A nationalised bank has found that has dialy balance available in its savings accounts follows a normal distribution with a mean of rs. 500 and standard deviation of rs. 50 The percentage of saving account holders, who maintain an average dialy balance more thamln rs. 500 is......

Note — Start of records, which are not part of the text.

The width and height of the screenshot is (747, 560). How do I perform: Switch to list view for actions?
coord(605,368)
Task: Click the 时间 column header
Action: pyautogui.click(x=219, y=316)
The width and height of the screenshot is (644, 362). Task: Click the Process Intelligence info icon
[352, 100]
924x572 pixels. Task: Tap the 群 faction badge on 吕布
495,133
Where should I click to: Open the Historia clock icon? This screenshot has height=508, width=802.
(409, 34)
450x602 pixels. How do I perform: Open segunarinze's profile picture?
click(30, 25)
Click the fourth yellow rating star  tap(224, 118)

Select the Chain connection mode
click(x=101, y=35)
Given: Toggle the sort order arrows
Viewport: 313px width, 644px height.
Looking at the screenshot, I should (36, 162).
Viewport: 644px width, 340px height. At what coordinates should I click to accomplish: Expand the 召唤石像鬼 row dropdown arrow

Here. P(X>500)=? According to origin transformation. P(X>(500-500)/50) Where E(x)=500 and S.D =50
P(X>0)=
1- P(-1
=1-0.3453=65.47% But i got an incorrect answer Correct answer is 49.6 %
If we assume perfect normality, then we want $$\Pr(Z\gt (500-500)/50),$$ that is, $\Pr(Z\gt 0)$, where $Z$ is standard normal. This is exactly $0.5$, since $\Pr(Z=0)=0$. The problem said account amounts are normally distributed, so $0.5$ is the technically correct answer to the problem as stated.
But the proposed answer of $49.6\%$ indicates that they are assuming that bank accounts have an integer number of Rs. Thus they are assuming that the distribution is not really fully normal, and are using a continuity correction. The account has $\gt 500$ Rs., so $\ge 501$. The probability that $X\ge 501$ is, roughly, $1$ minus the probability that the approximating normal is $\le 500.5$. So for our approximation we use $$1-\Pr(Z\le (500.5-500)/50).$$ We have $(500.5-500)/50=0.01$, and now the standard normal table yields $1-0.5040$.